Abstract
Few studies have addressed the risk of infection in transfusion-naïve thalassemia patients. We aimed to investigate whether transfusion-naïve thalassemia population has higher hospitalization rates for lower airway infection-related diseases than non-thalassemia population in children. A nationwide population-based retrospective cohort study was conducted using detailed medical records of the Taiwan National Health Insurance Research Database. Transfusion-naïve thalassemia patients were compared with a matched cohort at a ratio of 1:4. Data of the selected patients were adjusted for age, sex, and related comorbidities. We recorded the frequency of admissions or outpatient clinic visits for patients with a diagnosis of pneumonia or acute bronchitis/bronchiolitis. Based on our results, the hospitalization rates and incidence rate ratios of bronchitis/bronchiolitis and pneumonia for transfusion-naïve thalassemia children were all higher than those for non-thalassemia controls. Therefore, we conclude that transfusion-naïve thalassemia children are more likely to experience lower airway infections and have a higher probability of hospitalization for these conditions.
Highlights
Thalassemia is a common autosomal-recessive hereditary hemoglobinopathy, mainly characterized by a point mutation on globin gene expression [1]

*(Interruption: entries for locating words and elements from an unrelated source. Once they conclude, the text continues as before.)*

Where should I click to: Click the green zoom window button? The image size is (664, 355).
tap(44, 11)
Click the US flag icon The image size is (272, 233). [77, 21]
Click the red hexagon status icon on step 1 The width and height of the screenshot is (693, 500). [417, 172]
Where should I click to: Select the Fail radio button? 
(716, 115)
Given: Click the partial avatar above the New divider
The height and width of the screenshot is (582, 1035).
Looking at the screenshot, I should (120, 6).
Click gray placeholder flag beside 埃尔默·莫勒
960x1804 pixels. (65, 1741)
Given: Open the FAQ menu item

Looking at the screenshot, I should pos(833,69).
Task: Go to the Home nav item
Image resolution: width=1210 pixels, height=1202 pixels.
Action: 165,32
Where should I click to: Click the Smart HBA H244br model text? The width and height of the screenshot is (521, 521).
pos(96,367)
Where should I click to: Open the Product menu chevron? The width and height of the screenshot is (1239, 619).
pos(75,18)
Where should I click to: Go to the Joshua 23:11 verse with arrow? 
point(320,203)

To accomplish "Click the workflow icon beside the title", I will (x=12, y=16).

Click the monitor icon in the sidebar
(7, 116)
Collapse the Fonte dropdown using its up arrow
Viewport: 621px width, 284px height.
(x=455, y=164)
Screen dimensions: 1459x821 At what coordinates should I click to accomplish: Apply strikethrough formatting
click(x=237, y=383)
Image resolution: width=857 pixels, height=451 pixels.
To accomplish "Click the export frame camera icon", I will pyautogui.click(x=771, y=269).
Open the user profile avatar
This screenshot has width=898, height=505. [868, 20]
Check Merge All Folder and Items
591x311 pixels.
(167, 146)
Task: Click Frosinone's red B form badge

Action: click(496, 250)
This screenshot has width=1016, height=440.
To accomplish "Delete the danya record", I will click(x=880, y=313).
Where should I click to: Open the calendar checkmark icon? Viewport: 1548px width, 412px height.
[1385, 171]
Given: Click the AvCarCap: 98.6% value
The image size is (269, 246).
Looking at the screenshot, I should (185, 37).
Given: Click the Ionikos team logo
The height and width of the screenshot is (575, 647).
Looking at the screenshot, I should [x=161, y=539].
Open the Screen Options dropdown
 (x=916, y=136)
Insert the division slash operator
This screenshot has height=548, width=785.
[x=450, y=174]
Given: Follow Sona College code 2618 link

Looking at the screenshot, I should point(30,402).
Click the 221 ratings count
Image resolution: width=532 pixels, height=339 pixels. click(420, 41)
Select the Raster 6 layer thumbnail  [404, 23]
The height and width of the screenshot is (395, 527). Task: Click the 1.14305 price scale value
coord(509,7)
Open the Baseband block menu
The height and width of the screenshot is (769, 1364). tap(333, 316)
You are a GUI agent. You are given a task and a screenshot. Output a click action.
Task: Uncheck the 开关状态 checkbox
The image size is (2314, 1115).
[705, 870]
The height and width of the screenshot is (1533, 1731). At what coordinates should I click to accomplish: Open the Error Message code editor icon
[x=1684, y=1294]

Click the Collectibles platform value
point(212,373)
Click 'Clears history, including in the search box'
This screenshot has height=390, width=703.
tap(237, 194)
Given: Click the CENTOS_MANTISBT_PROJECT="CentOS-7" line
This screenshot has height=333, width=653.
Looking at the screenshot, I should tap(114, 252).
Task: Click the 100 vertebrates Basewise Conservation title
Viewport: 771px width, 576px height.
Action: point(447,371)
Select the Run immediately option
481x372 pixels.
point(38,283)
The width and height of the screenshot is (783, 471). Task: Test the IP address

Similar distributions occurred with sex, age, place of residence, income, and comorbidities, including asthma, diabetes mellitus (DM), chronic kidney disease (CKD), chronic lung disease, heart failure, and epilepsy between the thalassemia and non-thalassemia groups because both cohorts were matched for factors
The patients in the thalassemia group had a higher prevalence of acute bronchiolitis/bronchitis (92.88% vs. 87.60%, P = 0.003) and pneumonia (60.65 vs. 36.96%, P < 0.001) than those in the non-thalassemia group
Summary
Thalassemia is a common autosomal-recessive hereditary hemoglobinopathy, mainly characterized by a point mutation on globin gene expression [1]. Hemoglobin comprises four protein chains (two α and two β globin chains) that are assembled into a heterotetramer. In α-thalassemia and β-thalassemia, the production of the α and β globin chains is affected, respectively. Thalassemia is commonest among people of Italian, Greek, Middle Eastern, South Asian, and African descent [2]. In China, the prevalence of α-thalassemia, β-thalassemia, and α + β-thalassemia were estimated at 7.88, 2.21, and 0.48%, respectively [3]. The prevalence of α-thalassemia traits in Taiwan was 3.4% [4]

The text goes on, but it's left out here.